- **GOAL OF THE EXERCISE**: Transcribe exactly the stretch of lines beginning at the one containing "Click the calendar" and closing with the last line of the entries below. Omit images.

- **EXERCISE INPUT**:
_ _ _ _ _

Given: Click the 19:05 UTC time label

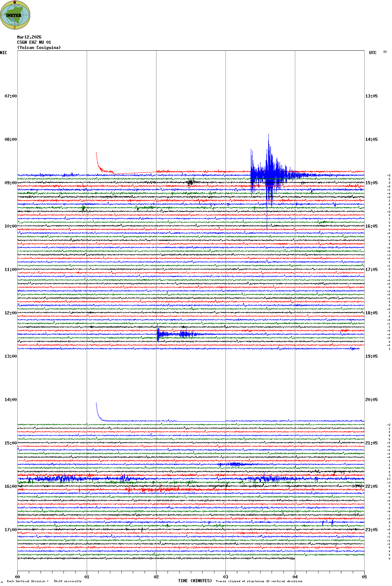Looking at the screenshot, I should click(371, 356).
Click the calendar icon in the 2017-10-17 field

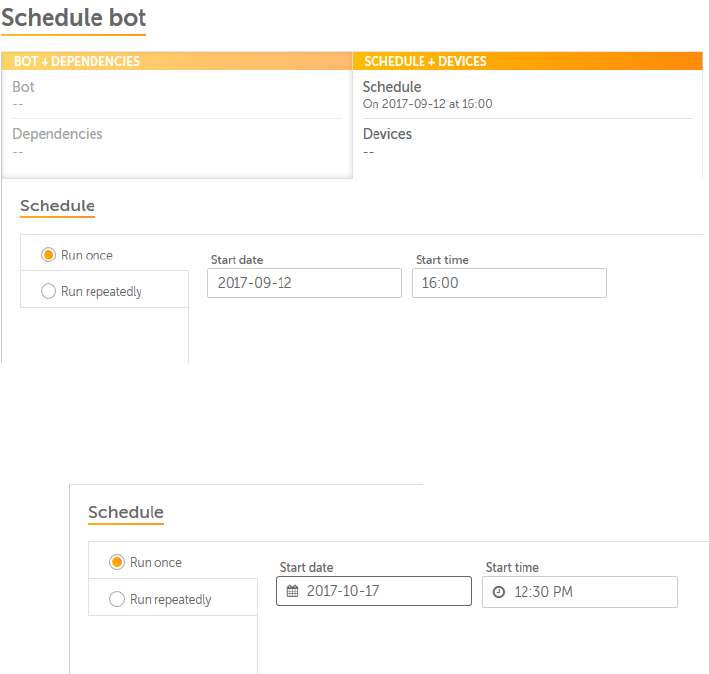point(293,591)
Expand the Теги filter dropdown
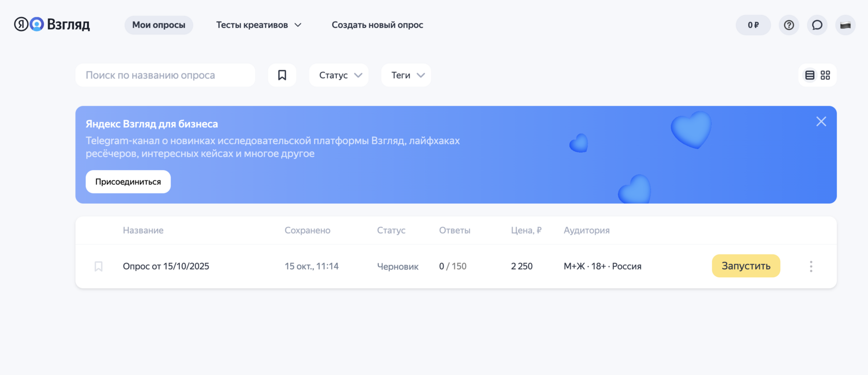The width and height of the screenshot is (868, 375). coord(406,75)
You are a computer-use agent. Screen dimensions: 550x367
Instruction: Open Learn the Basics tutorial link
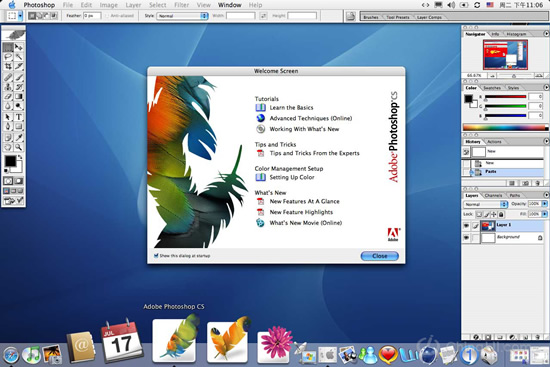(x=291, y=108)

_ _ _ _ _

- **EXERCISE ANSWER**:
Click the calendar icon in the 2017-10-17 field

point(293,591)
Expand the Теги filter dropdown
The width and height of the screenshot is (868, 375). coord(406,75)
You are a computer-use agent. Screen dimensions: 550x367
Instruction: Open Learn the Basics tutorial link
(x=291, y=108)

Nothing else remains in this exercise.